South Korean President Lee Myung Bak got a boost this week from parliamentary elections that gave fellow conservatives a majority in the National Assembly. The results provide a modicum of relief for "the bulldozer" but he is still going to have to struggle to implement his policy agenda. Ironically, his real challenge may come from the right, not the left.
Upon capturing the Blue House last December, Mr. Lee set his sights on the National Assembly, where progressive forces have been in the majority: In the last legislature, the liberal United Democratic Party (UDP) held 141 of the 299 seats, while the conservative Grand National Party (GNP), of which Mr. Lee is a member, held 128. (Those numbers shifted somewhat in the runup to elections: Factions break off to form smaller parties ahead of elections and usually re-merge with the main parties after the vote.) Implementation of the new president's aggressive probusiness agenda requires a supportive legislature.
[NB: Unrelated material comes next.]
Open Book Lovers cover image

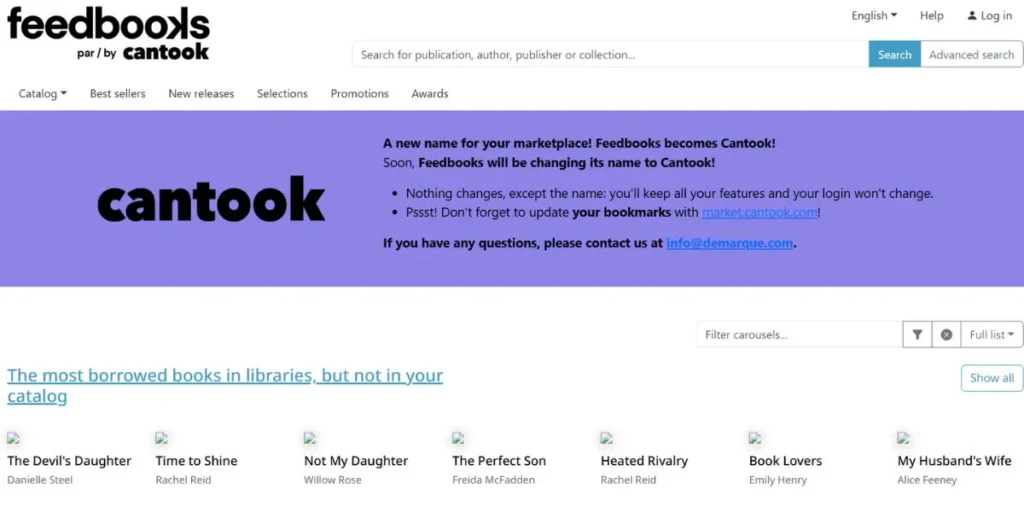click(755, 438)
A division of power between the legislative and executive branches would have been a recipe for stalemate.
Fortunately for Mr. Lee, voters heard his plea for unified government and delivered the GNP a majority in this week's ballot. The GNP managed to hold 153 seats while the UDP's share had plunged to 81. Two small conservative parties picked up 32 seats, and the remainder was divided among independent candidates and smaller parties.